Claims denials have the following outcomes, none of them good:
Collection of revenue is delayed
Collection for the service never happens
Staff members spend time and energy researching and resubmitting claims
The denial is lost in the A/R system and never worked
There are many sources of denials, some caused and controlled by the practice, and some by the payer. The goal of denial tracking is two-fold: allows you to see the causes of denials within your practice's control and improve your systems and allows you to negotiate contract termswith payers for inappropriate claims processing.
However, if you categorize your denials broadly, "Medicare adjustment" or "My Best Insurance Company adjustment" you will lack the data you need.
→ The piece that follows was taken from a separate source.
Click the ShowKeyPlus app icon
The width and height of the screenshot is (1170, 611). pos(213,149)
Categorize your denials with more specificity and detail. Post all denials, even if the follow up will happen later. Don't simply fix and resubmit or you won't collect the data you need to learn from the denials and improve your work processes. Use reason codes that explain the reason for the denial, and that can be rolled up into broader categories.
For example, registration errors can include eligibility, benefit and referral errors, as well as keying errors.
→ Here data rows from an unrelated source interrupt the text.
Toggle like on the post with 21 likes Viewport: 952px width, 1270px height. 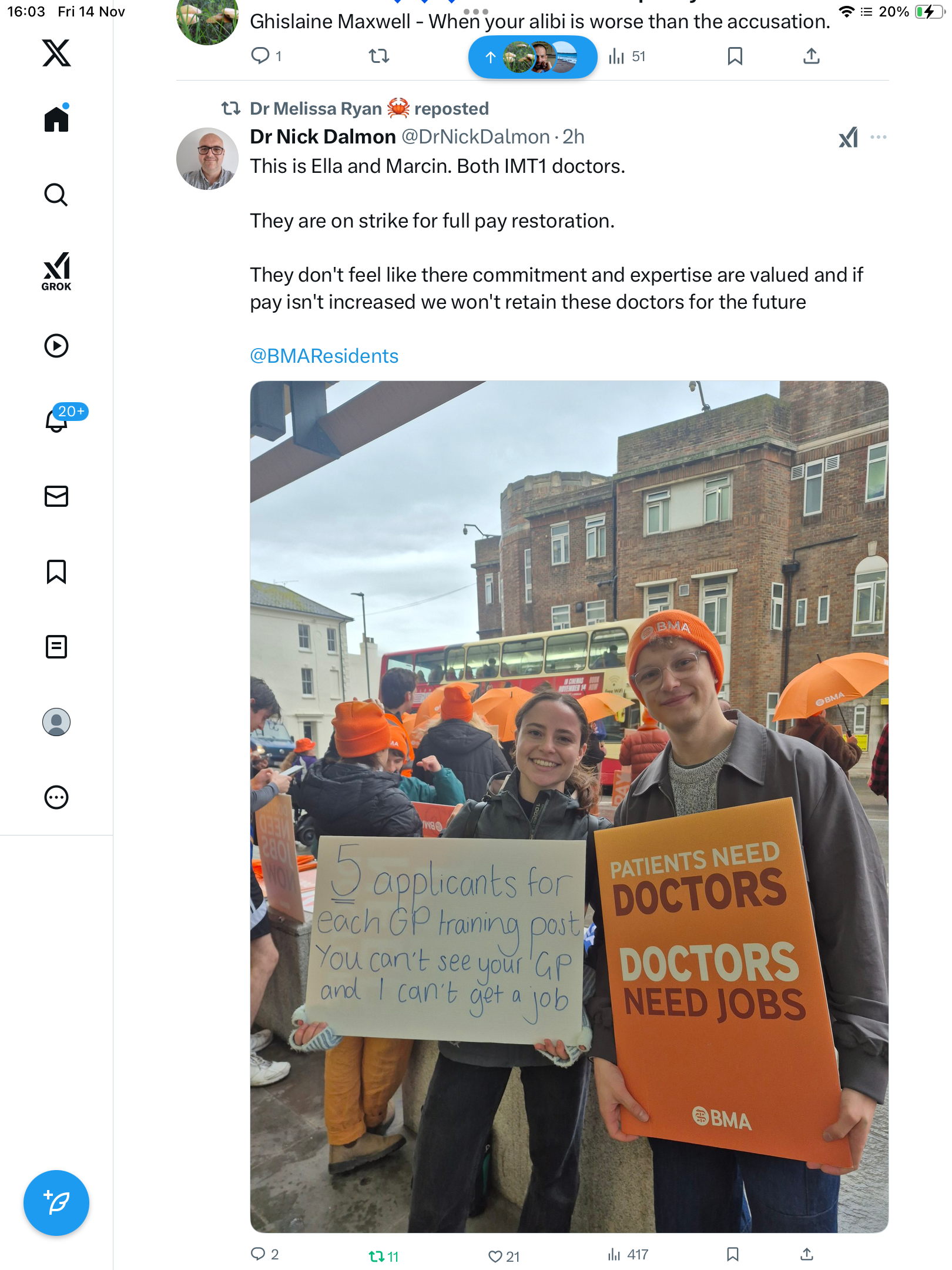[x=504, y=1256]
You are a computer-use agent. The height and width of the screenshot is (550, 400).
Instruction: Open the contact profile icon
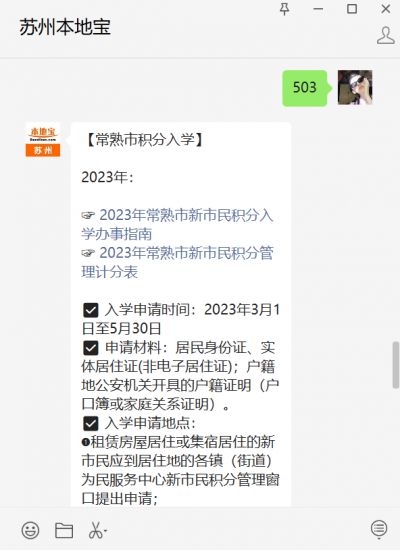pos(386,35)
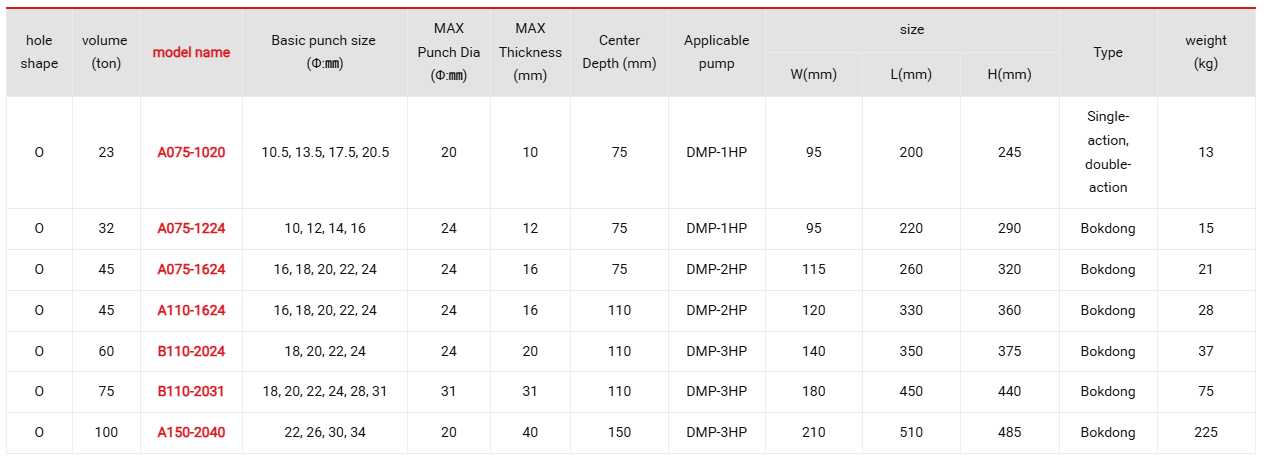Select the 'Single-action, double-action' type cell
Screen dimensions: 1268x473
(x=1108, y=152)
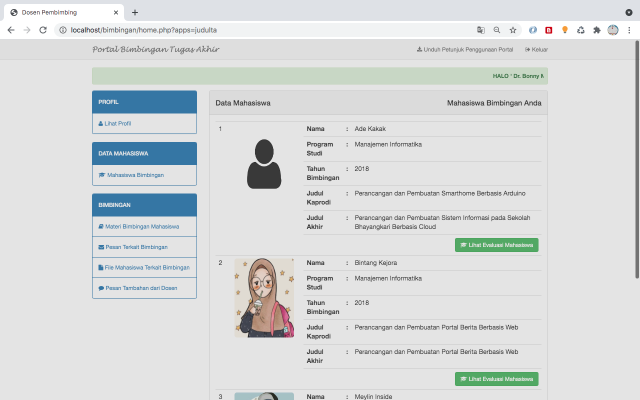
Task: Open a new browser tab
Action: (x=135, y=12)
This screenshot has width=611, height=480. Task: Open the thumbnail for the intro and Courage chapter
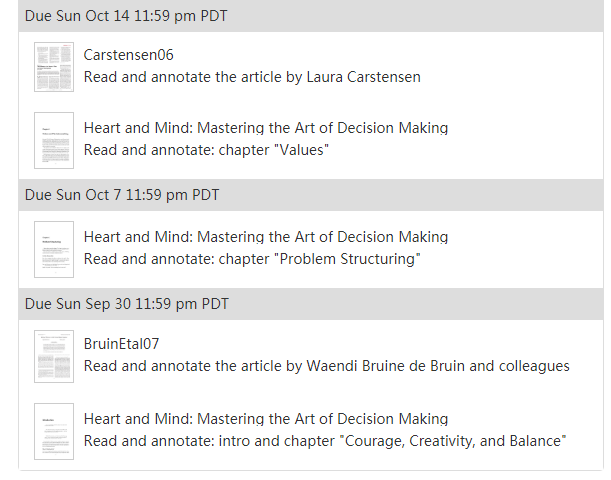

Coding errors can include modifier use, bundling errors, diagnosis code errors,units, and deleted CPT® codes.
Payer processing errors might occur if they pay the wrong number of units, pay incorrectly based on NCCI, or don't recognize standard CPT® modifiers and their uses.
Collect the data by volume, dollar value, payer, provider, etc.
After you have collected this data, you can use it to give feedback to your staff, and to improve the billing process in your office. If you find that a particular payer always processes certain types of claims incorrectly, and that it costs you significant revenue, use that information when re-contracting with the payer.